We don't want to be researching and getting everything so perfect that we miss the boat on the commercialization and adoption.
Vice-President, AI Solution Engineering, Oracle
We are working on specific initiatives and projects to meet auditability and traceability requirements. A lot of the ability to do that kind of audit, that governance, really starts with what the end-user is doing. What is the usage pattern of the AI? We want to ensure we're catching every interaction point and every transaction downstream from that initial user's prompt to a model. We are building traceability and auditability as a fundamental requirement. It's not an afterthought.
From a practical perspective today, we are seeing this. Again, it's evolving on how we're doing it, but it is certainly a foundation upon which we are creating certain levels of predictability and guardrails for end-users who are using this.
Liberal
The Chair Liberal Ben Carr
Thanks very much.
Mr. Ste‑Marie, you have the floor for two and a half minutes.
Bloc
Gabriel Ste-Marie Bloc Joliette—Manawan, QC
Thank you, Mr. Chair.
Ms. Piovesan, in your presentation and in your exchanges with my colleague Ms. O'Rourke, you talked about assurance, assurance companies and the assurance market.
Since assurance regulation falls under provincial jurisdiction, not federal, have you had any discussions with provincial governments about this?
If so, what were their reactions?
Managing Partner, INQ Law
There is a need for coordination in Canada. We cannot have a fragmented assurance market in our country. We're moving towards greater mobilization and harmonization across Canada. Every jurisdiction has an important contribution to make. In fact, we could leverage some of the lessons from Quebec's law 25 and bake them into part of this assurance market. We really have to guard against over fragmentation. It will be extremely challenging, and it will create an uncompetitive ecosystem in Canada.
Bloc
Gabriel Ste-Marie Bloc Joliette—Manawan, QC
Thank you very much.
Representatives from TELUS came to tell us that, when it comes to data protection, three things are important.
First, our privacy laws must be enforced.
Second, no foreign law should apply to our data in the specific case where a country demands that data collected here by a company be transferred to it.
Third, no country should be able to interfere with the proper functioning of the system. It's a question of who controls the switch.
Ms. Piovesan, in your opinion, should the government stop sharing sensitive information with companies that do not meet these three conditions?
Managing Partner, INQ Law
If I understand the conditions properly, regarding the sharing of information, again, turning to law 25 from Quebec, we have a precedent where you can undertake—in the Quebec context you are required to undertake—an assessment of data sharing. It's a privacy impact assessment where personal information of Quebec citizens or residents is going to move outside Quebec borders. That's a precedent that we have.
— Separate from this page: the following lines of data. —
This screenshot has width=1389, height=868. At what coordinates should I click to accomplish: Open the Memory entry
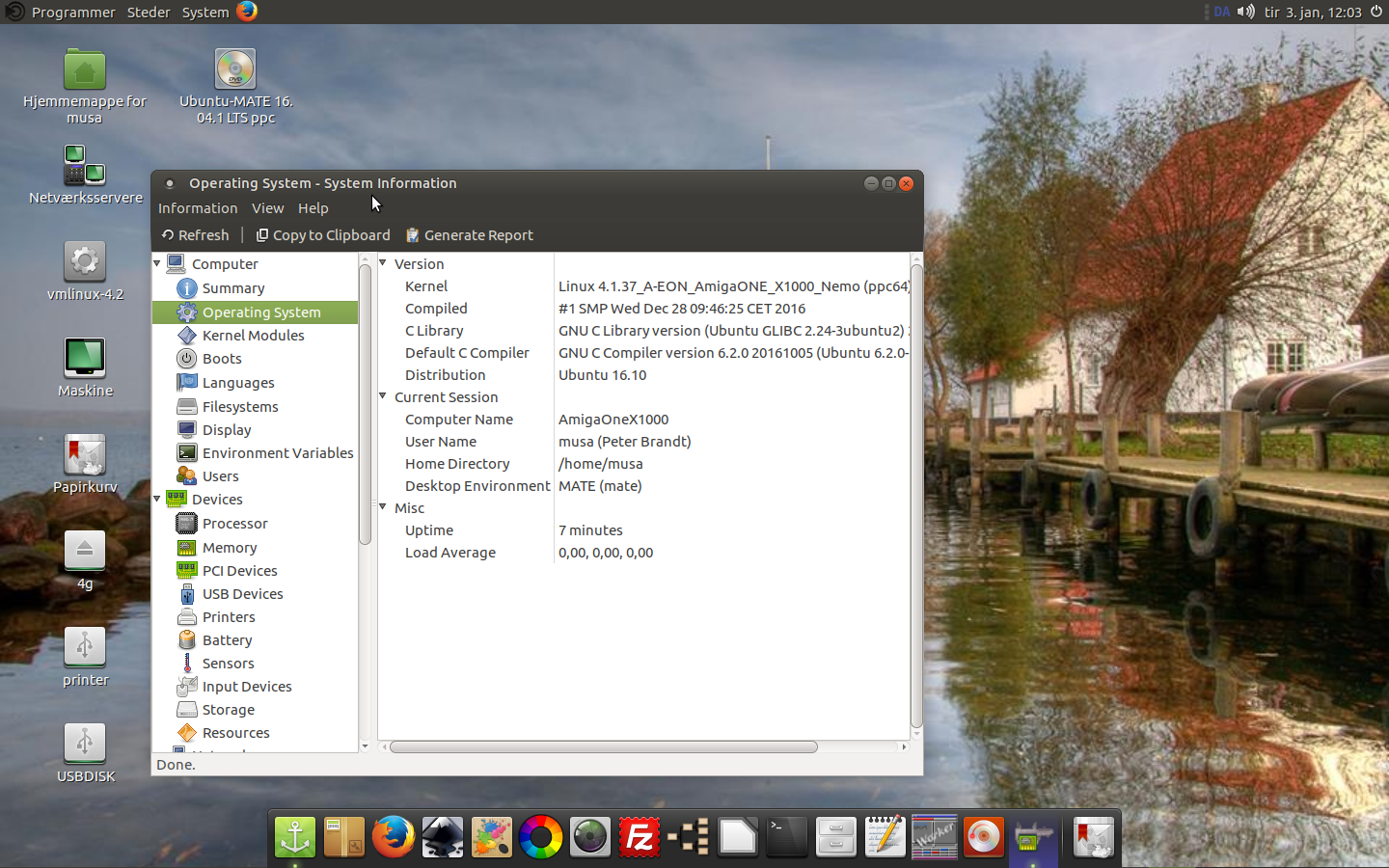tap(230, 548)
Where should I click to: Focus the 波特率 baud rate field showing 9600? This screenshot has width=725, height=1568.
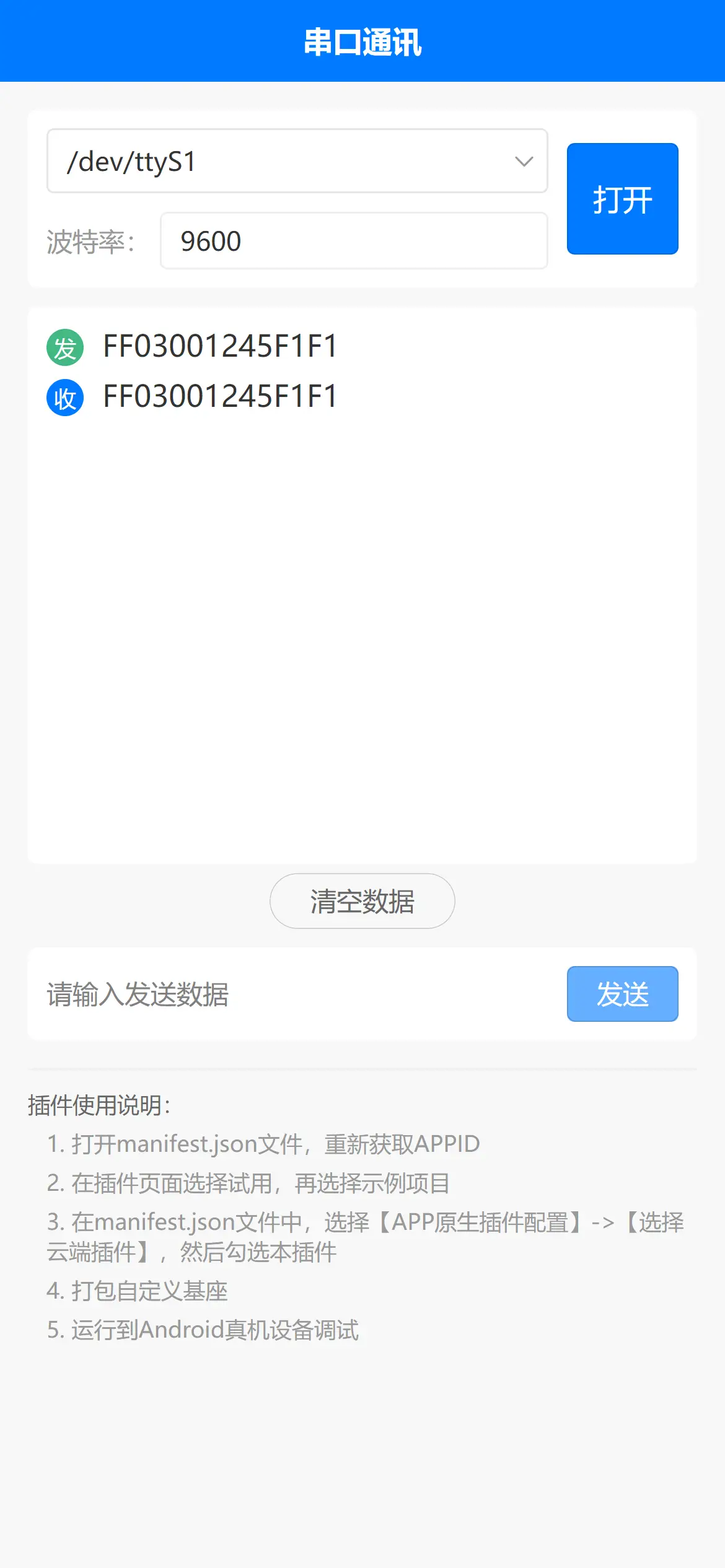pos(354,241)
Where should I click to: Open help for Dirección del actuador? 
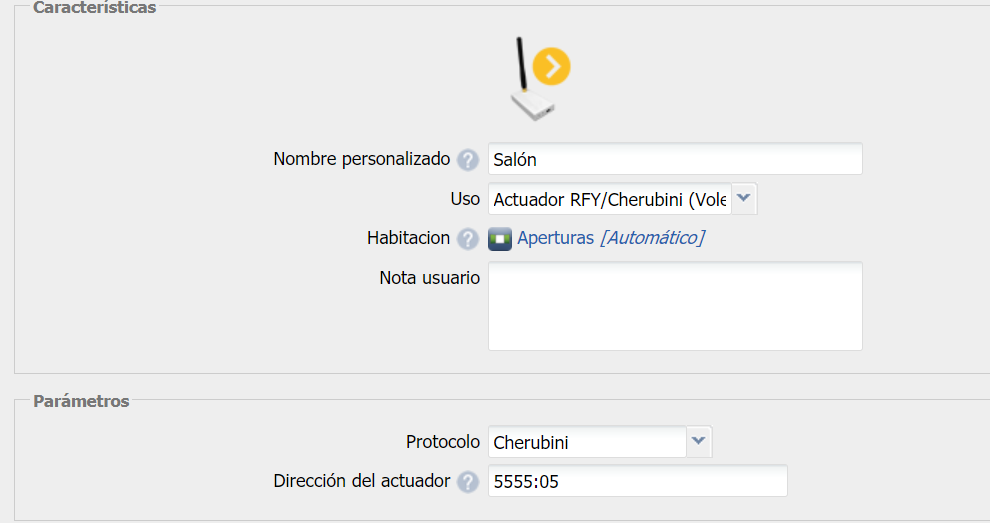[467, 482]

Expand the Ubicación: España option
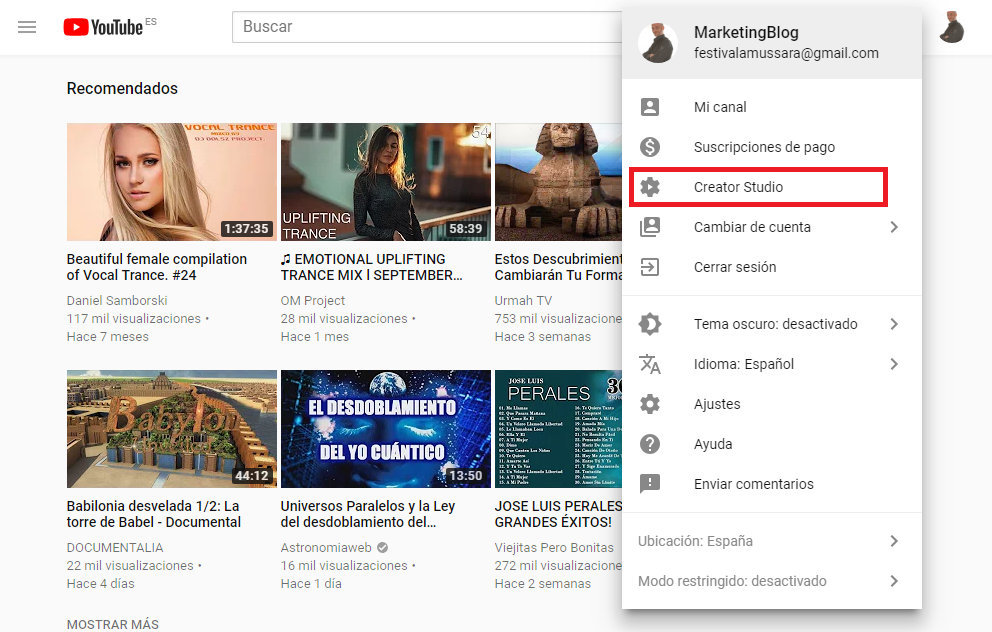(x=895, y=541)
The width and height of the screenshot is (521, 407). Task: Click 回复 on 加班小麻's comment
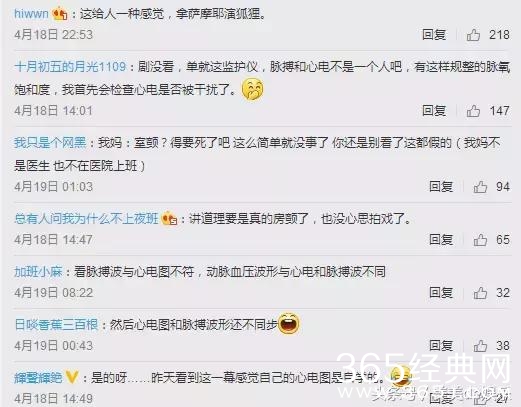pos(441,293)
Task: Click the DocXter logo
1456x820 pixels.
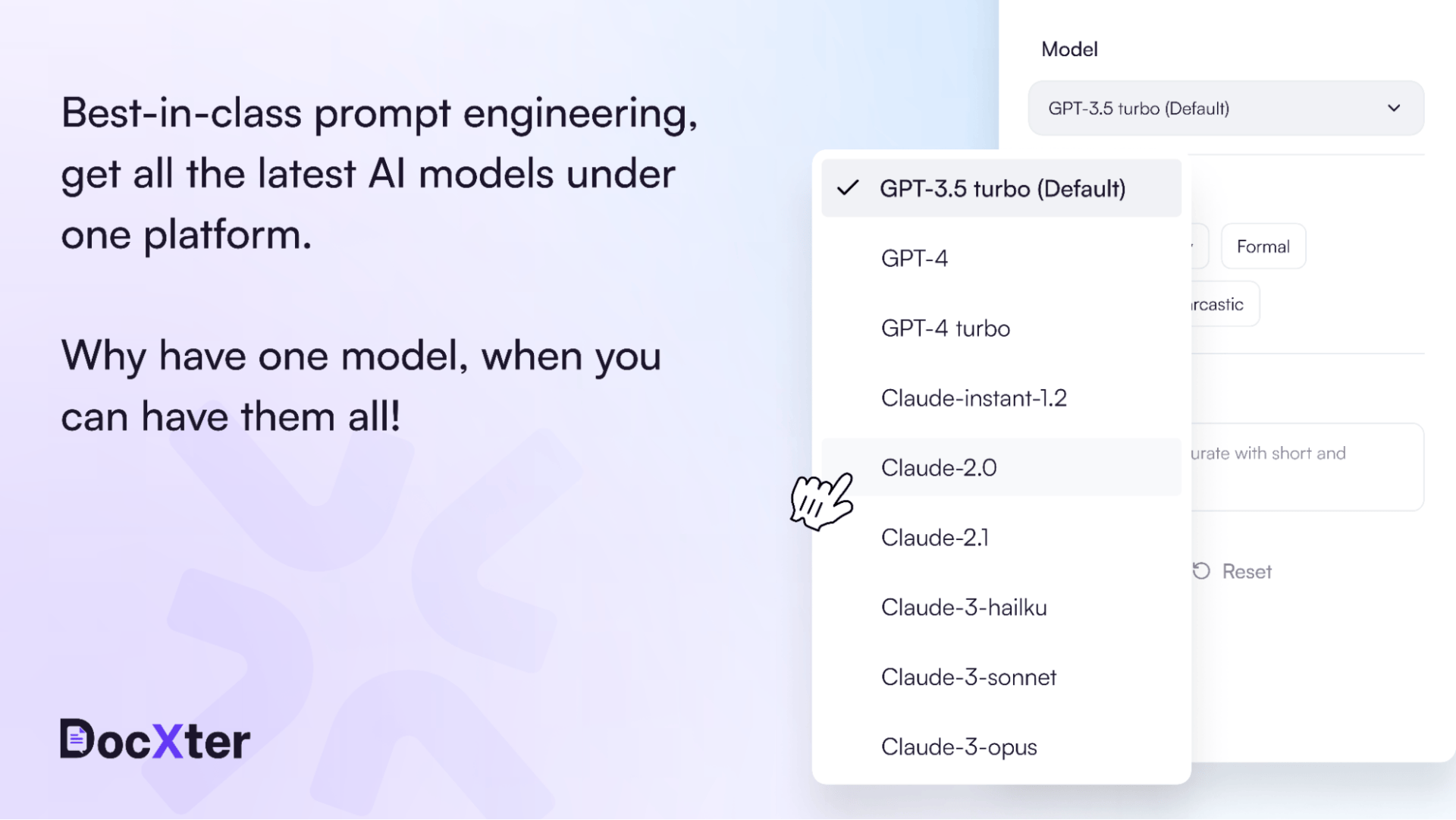Action: point(155,740)
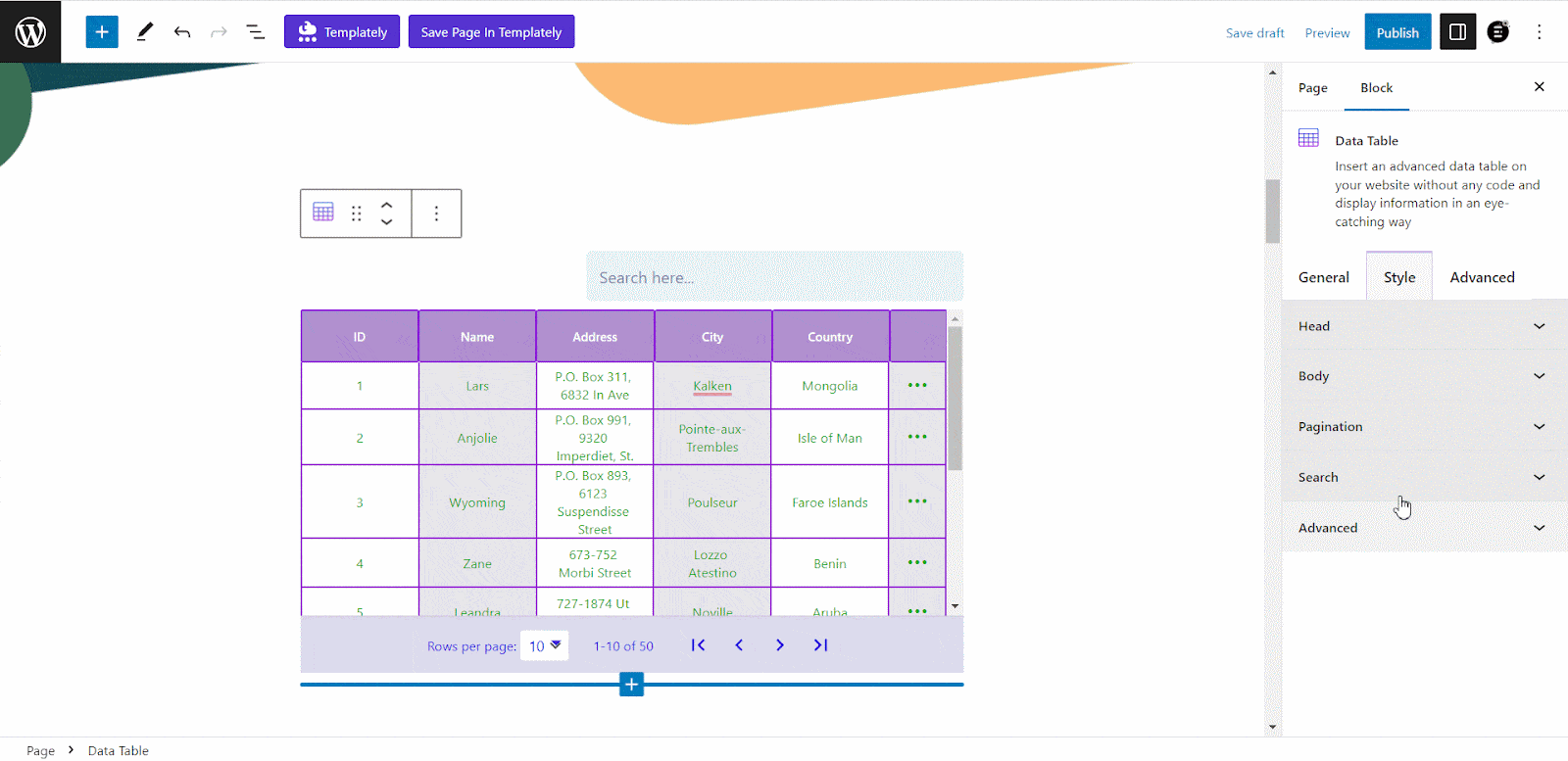The image size is (1568, 761).
Task: Click the Search here input field
Action: 775,277
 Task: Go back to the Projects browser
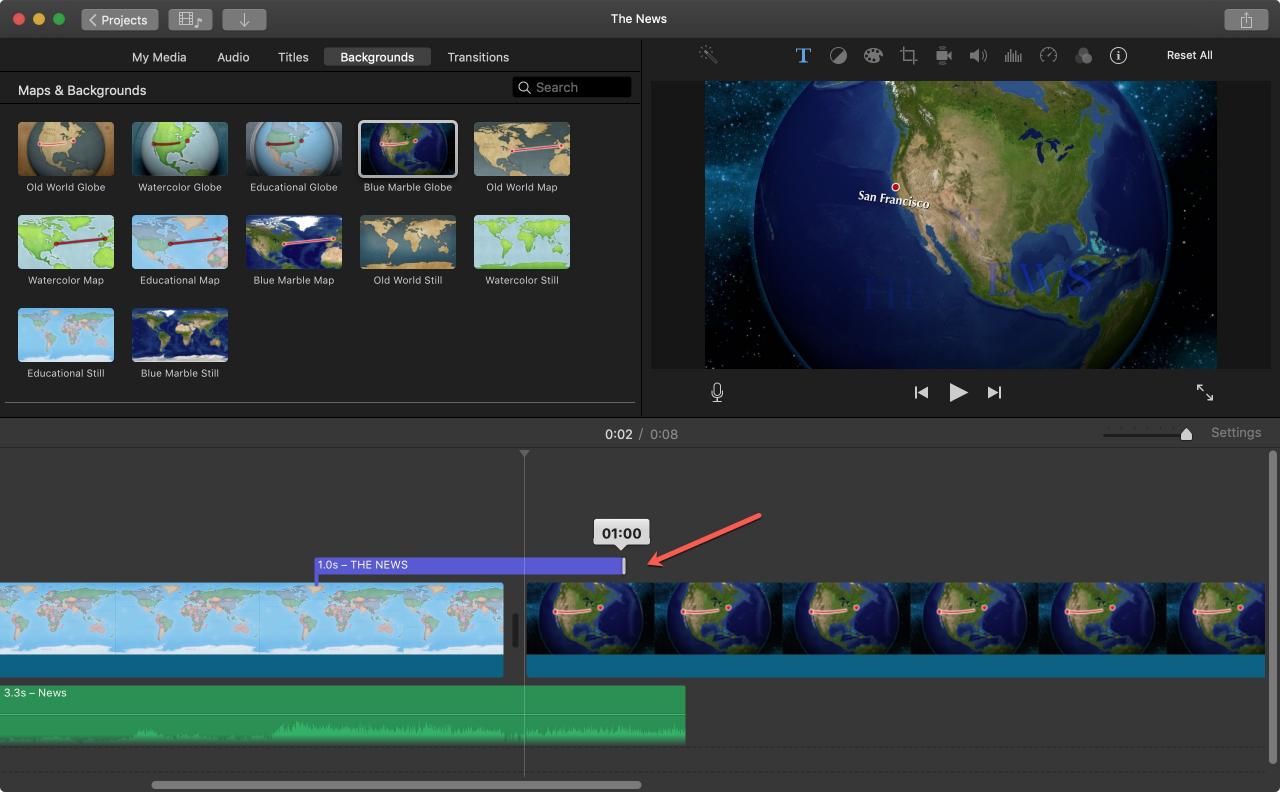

We see this in the EU under the General Data Protection Regulation. Where there are particular data transfers, there is a requirement for an assessment. In our existing law. we already have a requirement to establish contractual assurances for any data flow. We've seen this.
There are precedents for enabling and requiring, in fact, an assessment as well as taking into consideration how data flows outside a particular jurisdiction and certainly out of Canada.